CS-384 Lab 1: Unix System Calls

Overview

The purpose of this lab is to review the C++ programming environment on the UNIX (Linux) operating system and to make use of some simple operating system calls.

Background

If you have not taken CS-321, you might not be familiar with building C++ programs in the UNIX/Linux environment. Using qmake to do this will be discussed during the first lab. If you are familiar with (or wish to investigate) writing Makefiles directly or using KDevelop (IDE, automatic "make" files, color-coded source editor, etc.), you may use one of those methods as well.

Preliminaries: Getting Set Up

Log into your Ubuntu image.

Part 1: Adding and updating packages

Run System | Administration | Snaptic Package Manager. Enter your password to confirm that you are the first system user (the default user with administrative privileges under Ubuntu).

Ensure that the following packages are selected: manpages, manpages-dev, libqt3-headers, libqt3-mt-dev (includes qmake), gedit. You might also want to search for and install the “kevelop” packages. This provides an IDE (integrated development environment) for C++ that you may wish to try, but the method supported in class will be using a text editor and the command line compiler tools.
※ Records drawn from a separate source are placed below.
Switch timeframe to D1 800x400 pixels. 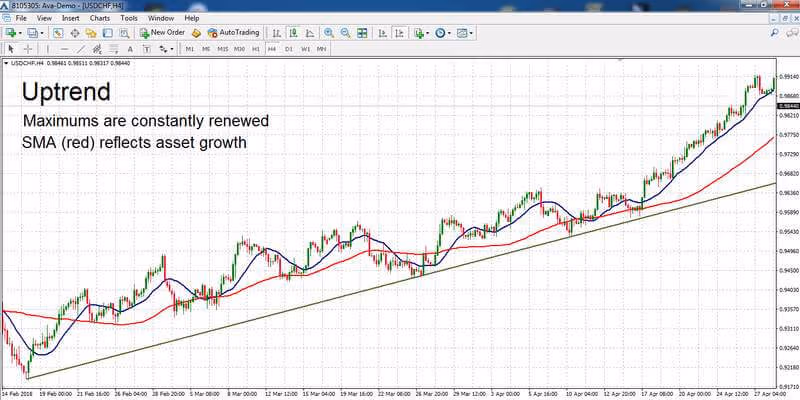pos(289,49)
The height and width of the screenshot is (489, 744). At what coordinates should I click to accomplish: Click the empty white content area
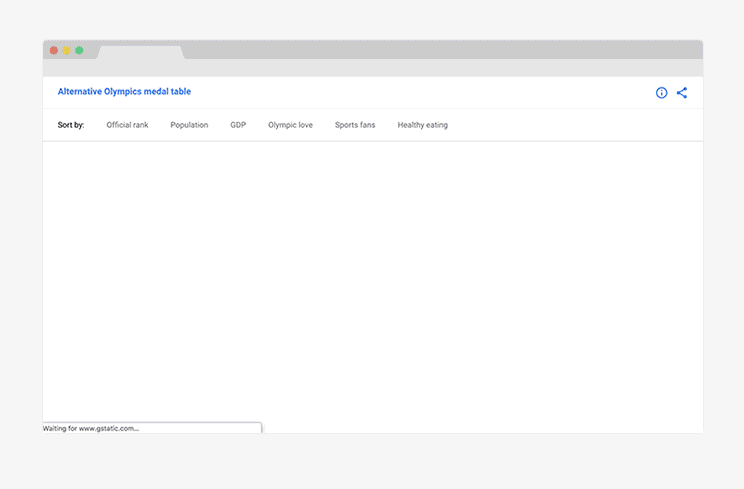click(x=373, y=282)
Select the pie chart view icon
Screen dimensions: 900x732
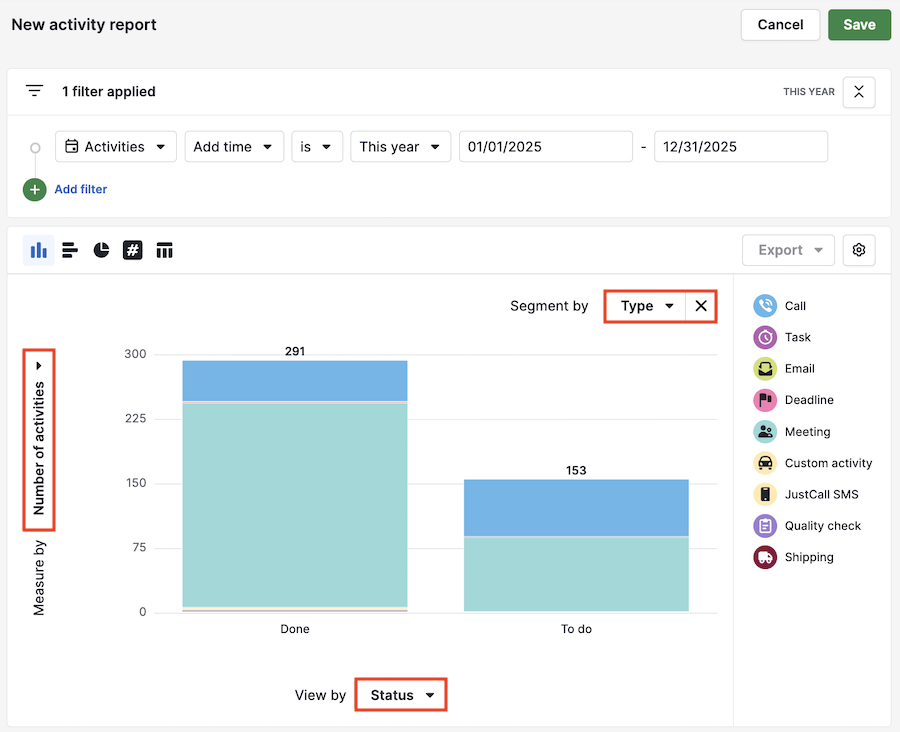[101, 250]
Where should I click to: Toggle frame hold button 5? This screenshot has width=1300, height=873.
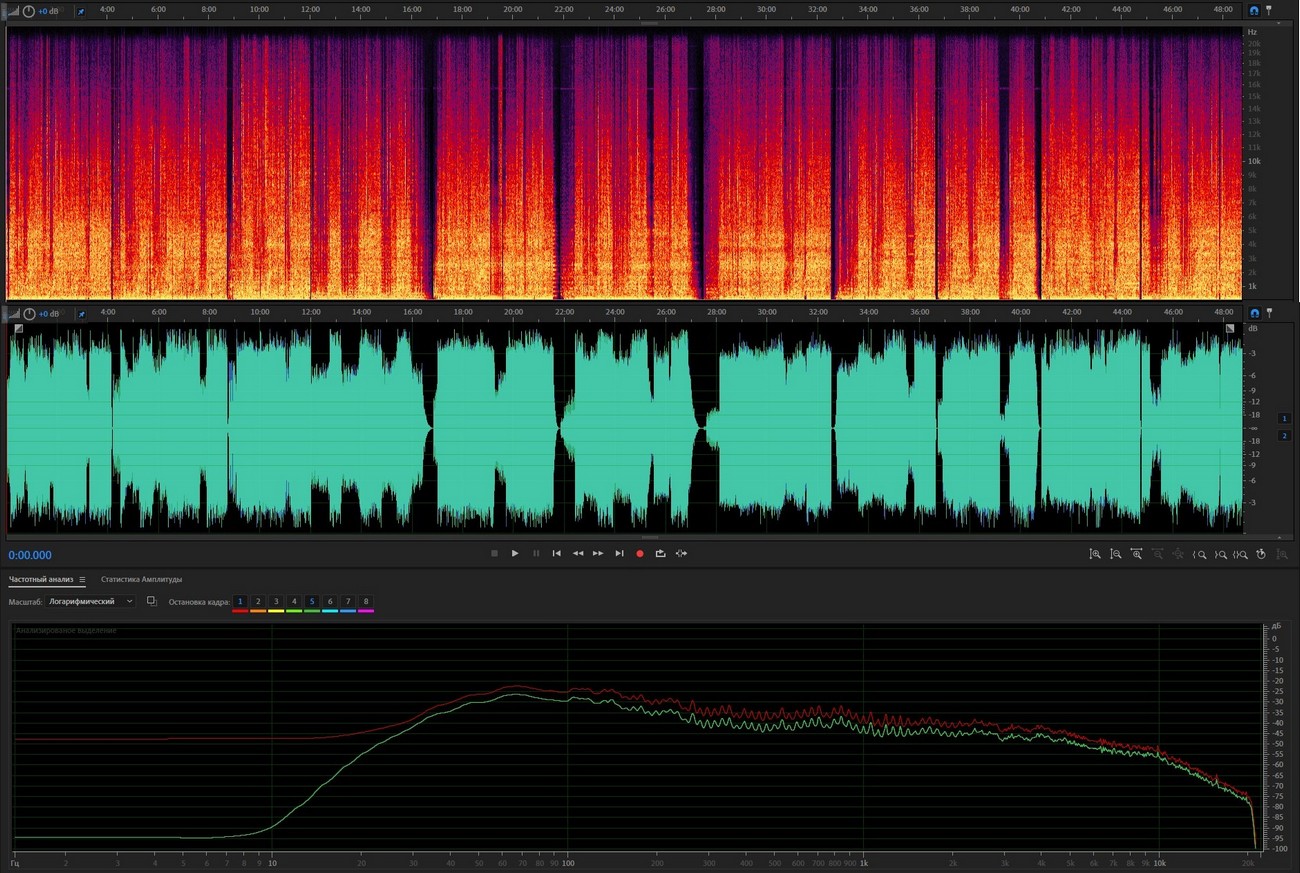click(312, 602)
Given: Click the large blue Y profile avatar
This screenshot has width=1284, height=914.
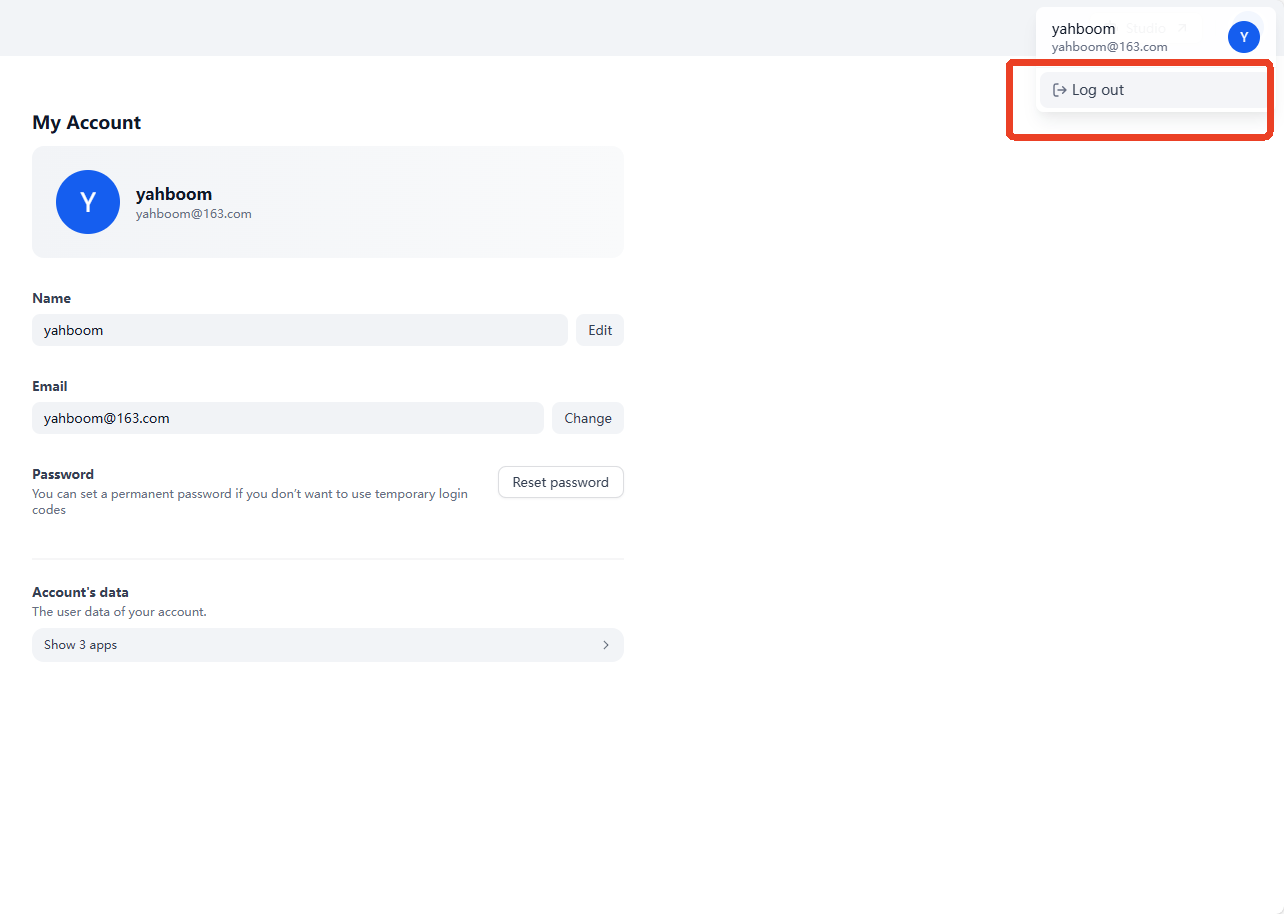Looking at the screenshot, I should tap(88, 202).
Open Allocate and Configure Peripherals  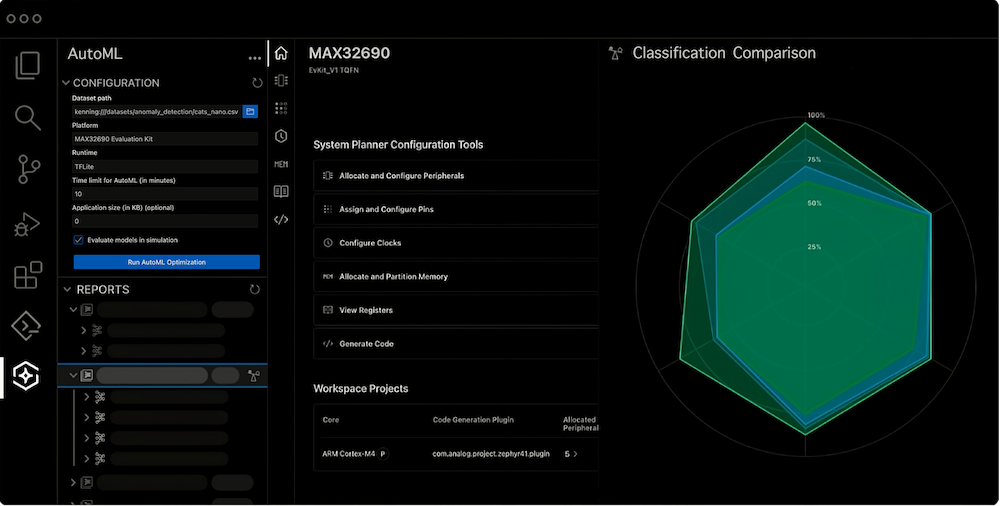(401, 176)
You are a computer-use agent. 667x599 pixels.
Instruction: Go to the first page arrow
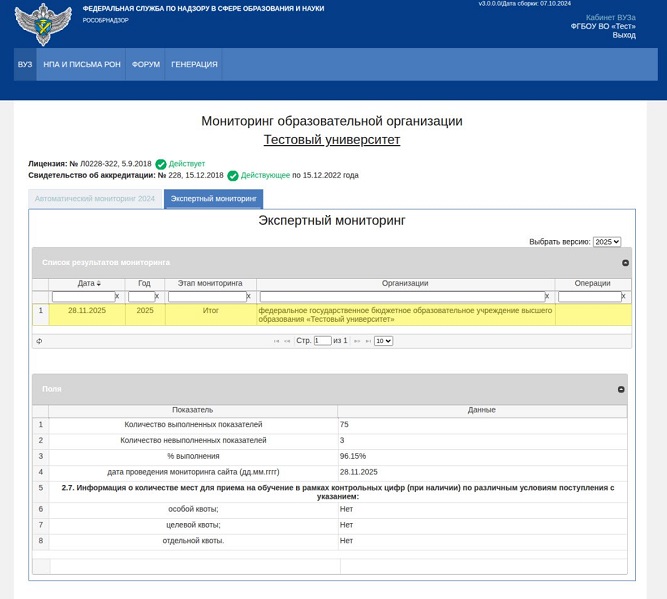tap(276, 341)
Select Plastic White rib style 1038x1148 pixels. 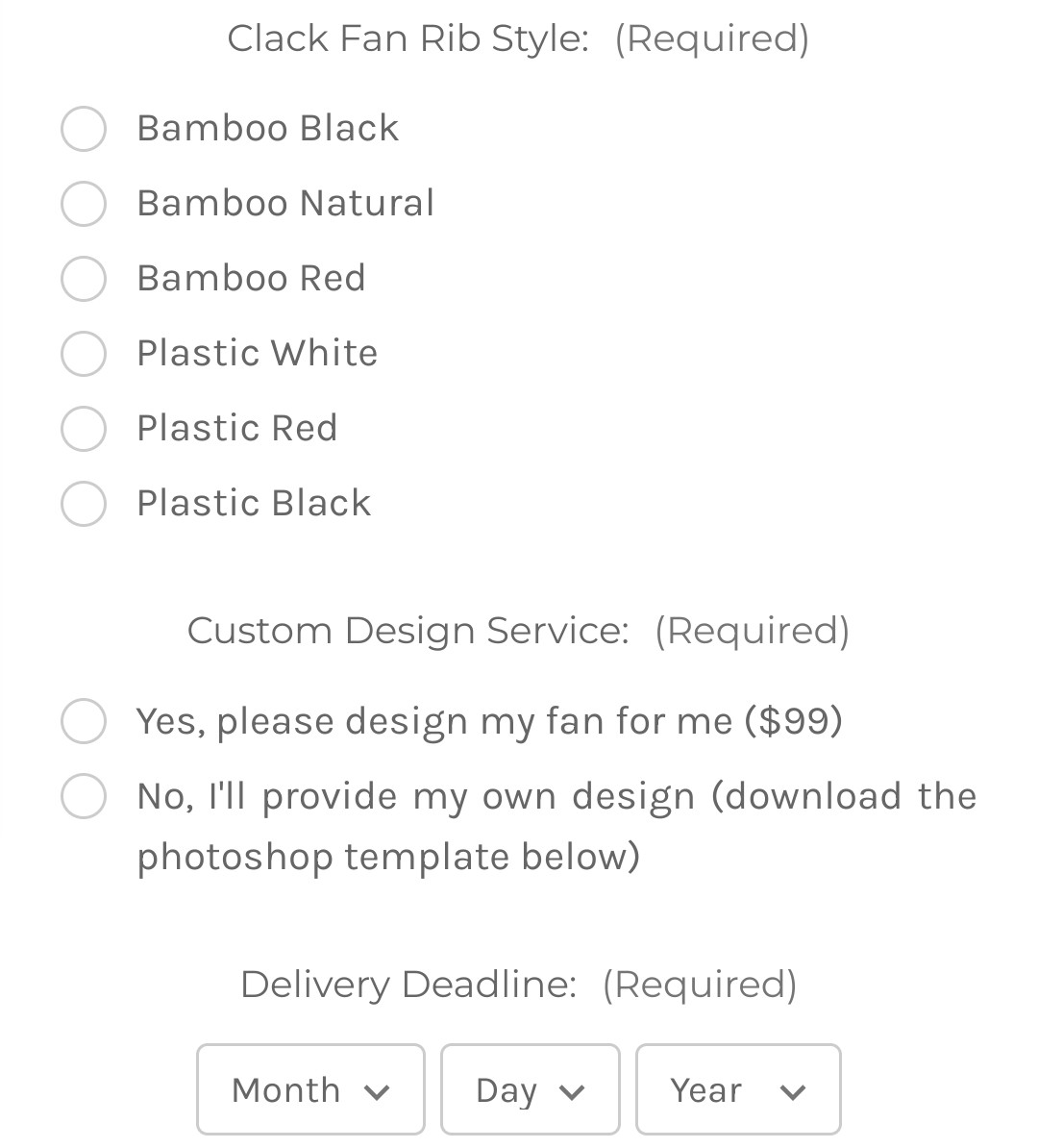point(84,354)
Click “Mark All Upgrades” to bring your system up to date with the latest Ubuntu patches. We recommend using the “Smart Upgrade” option.

Click “Apply”.

Part 2: A sample program

Run Applications System Tools Terminal
Create a directory for your program and change into it: “md hello”, “cd hello”.
Create a C++ sample program: “gedit hello.cpp&”. gedit is an editor. You may use other editors, such as nedit or nano, if you have them installed. Enter a simple program that sends some text to cout. Save the file.
Return to your command window and enter “ls -l” to see the file you just created.
Type “qmake -project” to have qmake look at your C++ .h (none yet) and .cpp files and generate a recipe for building your program. Type “ls -l” again and note that a .pro file (qmake project description) has been created.
Run qmake to convert the .pro file into a build recipe (Makefile).
Run make to generate your software and see any compiler errors.
Correct any errors and rerun “make”. You only need to rerun qmake if the files in your project change, or if certain dependencies (e.g., #includes) between your files change.
Run your program with “./hello”. The “./” indicates that the program is in the current directory. By default, most UNIX-based systems do not look for commands in the current directory as a security measure.

Part 3: Man(ual) pages

First, update the man page database based on the packages you installed earlier. “sudo -s” from a terminal prompt to become the administrator. “updatedb” to update the man page database”. “exit” to return to being a normal user.
Type “man uname” to get information on UNAME(1). The “1”, here, indicates that this is a command to be used from a terminal window.
Type “man 2 uname” to get information on UNAME(2). The “2”, here, indicates that this is a function that you can call from a C or C++ program.
Note: structs are like classes without member functions. To use uname(), you will need to create a utsname object (see the manpage for more details) first…

        struct utsname myUname;
        int rv = uname(&myUname);

Lab activity

This is a team assignment. There are various ways that you can divide up the work and work in groups within the team. Regardless of your chosen structure, be sure that every module is reviewed by at least one team member who was not the primary author of that module. Review for documentation, correctness, etc.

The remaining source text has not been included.